Attempt at independance
In the 19th century, a trader from Maasai made himself attempted to make himself the High King of Katanga. He was killed in 1891 trying to take over and remained an elective monarchy into the early twentieth century. He was supported by the Boer states and by the Batavians.
GWII
Ethiopian Expansion seriously hit Katanga prior to GWII. Ethiopia had just come out of a war over Dalmatian colonies in 1942, and was looking at a new sphere of influence - Katanga, Kasai and the NSA. On August 1st of 1942, Ethiopia and China signed the Secret treaty of Mogadishu, which, unfortunately, gave Katanga "undeterminated and depending on the future developments in that nation". Pro-Ethiopianism was coming to a head, and it seemed as though this would be hard to solve in-between 1943-4. By the end of '44, the state was essentially Chinese. The Ethiopians set up the African Alliance, which essentially meant that from May 1945 it would support "Freedom from China" rebels, whose real concern was mainly Ethiopian domination. On October 30, the Chinese could handle this no more and the Chinese unilaterially annexed Katanga and it entered the Allied side of the war.
Recent History
In 1945, during the GWII the Chinese chose Moise Tshombe to be the regional governing leader. During the downfall of China, Emporor Pu Yi of China left most of the work of ruling the region to Tshombe, who took the country into debt with an ambitious road-building scheme which ultimately failed.
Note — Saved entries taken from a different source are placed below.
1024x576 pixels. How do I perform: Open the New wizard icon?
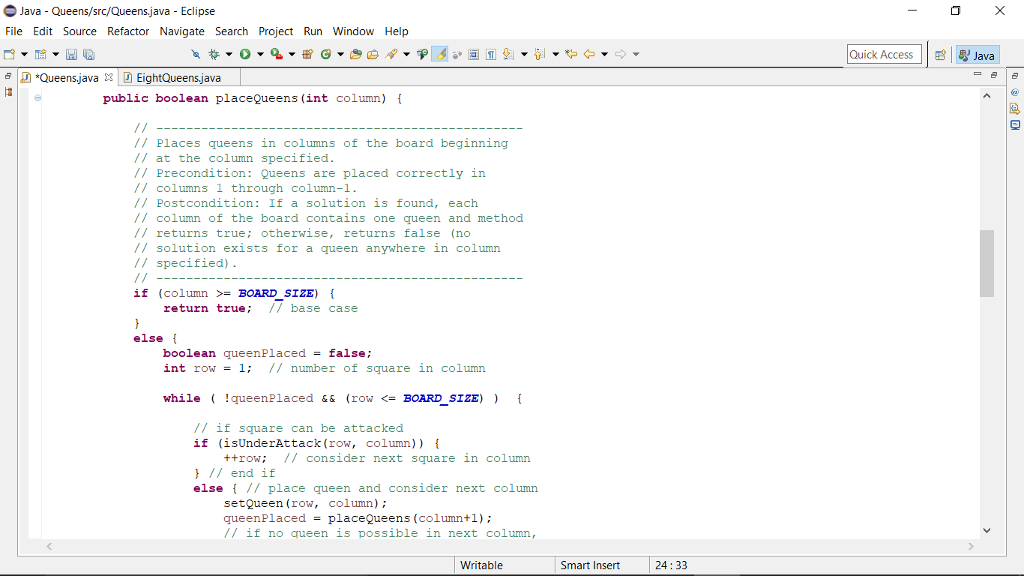[10, 54]
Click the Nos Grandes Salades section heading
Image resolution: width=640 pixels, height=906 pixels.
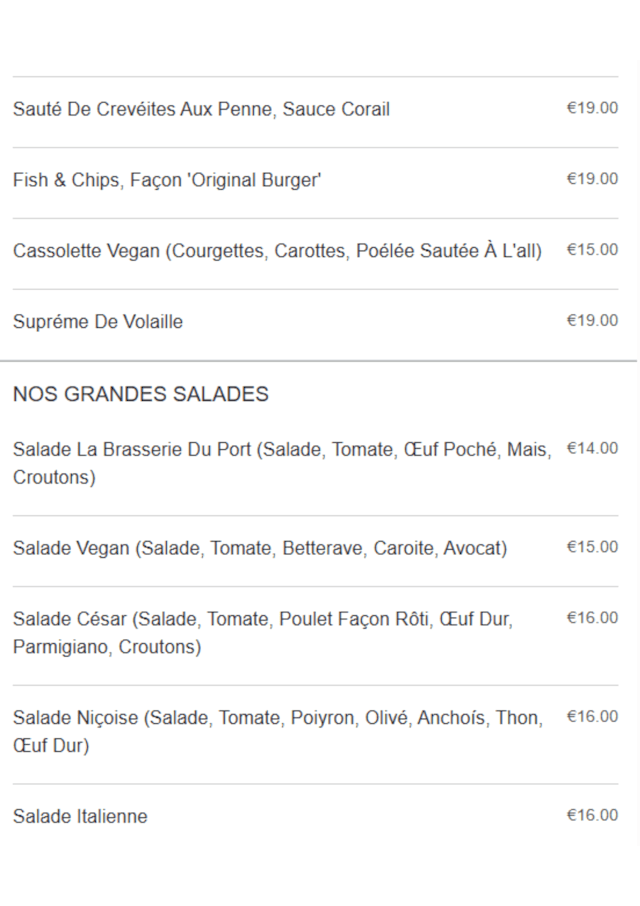tap(141, 394)
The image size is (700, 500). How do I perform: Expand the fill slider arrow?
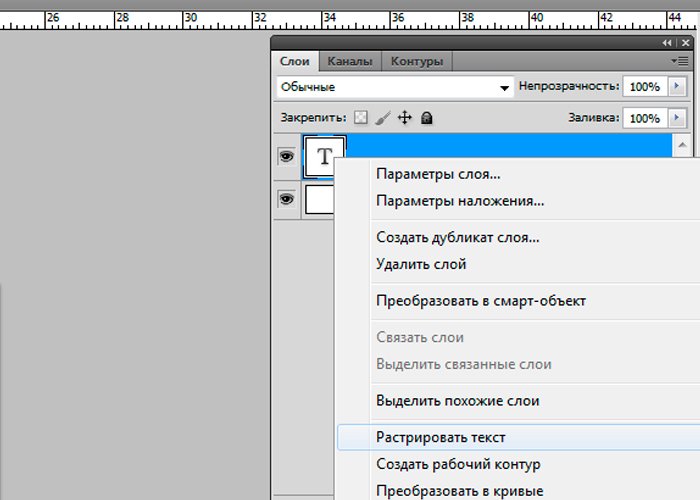coord(679,118)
China was seen as a problem again, and no-one knew what to do. People realised that the Ethiopians and the Chinese were more or less the same - that both really wanted to take control of Katanga. This took problems, and one of the African Alliance's rebel millitias broke away from Chinese control, the KLO.
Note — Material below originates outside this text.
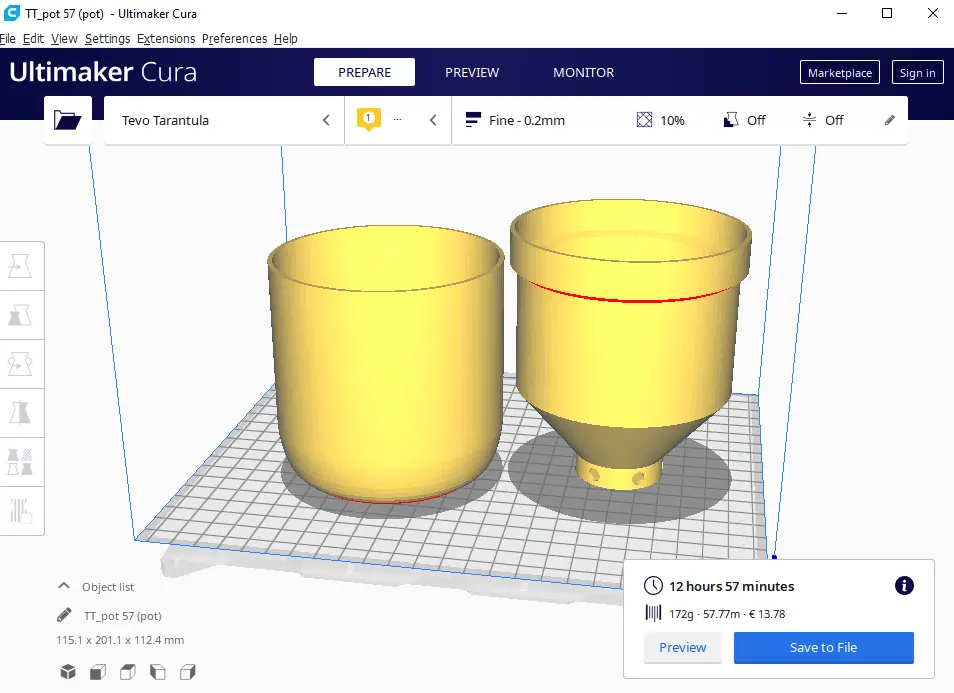
Task: Switch to the 3D view cube icon
Action: tap(67, 671)
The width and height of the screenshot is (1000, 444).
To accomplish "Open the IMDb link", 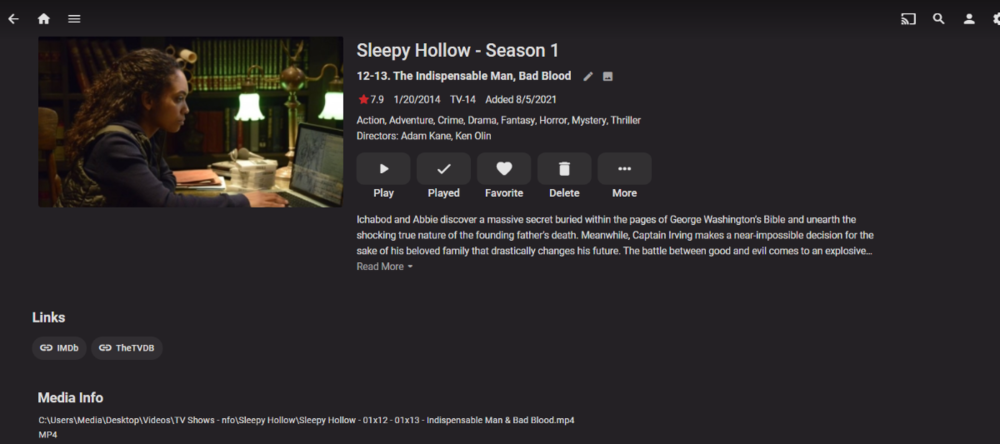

There was then a lot of unrest amongst the people, and, in Early 1946, a rebel millitia called the Katanga Liberisation Organisation, bombed the Lubumbashi Imperial Palace. There was much anarchy in the collapse of China, and China couldn't control the depths of Katanga through the CEA. No-one was really in control.
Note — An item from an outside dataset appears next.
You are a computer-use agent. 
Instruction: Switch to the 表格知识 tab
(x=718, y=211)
After the CEA was sorted out, Katanga got independance of sorts. In other words, nothing except from a written certificate from the LoN saying that Katanga was a free state. A civil war followed, between the KLO, other rebel millitias, Ethiopian groups, the CEA, and Tshombe.
This caused so much trouble that the League of Nations asked the Cambrian government to restore order, setting up a Cambrian-style government in 1965. The Chinese withdrew from the region and the Cambrians set up a puppet-king, King Almea I, as King. The new government also had a Senate with Upper and Lower Houses, a Tosaig, Cambrian as an official language, and, of course, a King, a descendant of the pre-GWII line.
Moise Tshombe was dissapointed by the new system, and, in 1980, he ran in the Senate elections as leader of the Katanga African National Union party. He saw the new system as a betrayal of the old ways, and saw Katanga as essentially a Cambrian colony, and wished to return to the original system. Many people were sympathetic with him, and in 1983 he was elected Tosaig of Katanga.
He himself resents the title, and wants to get rid of it. The League of Nations has accused him of rigging elections and of Gerrymandering, and since 1993, the KANU has been the only party in Katanga, with opponents boycotting elections.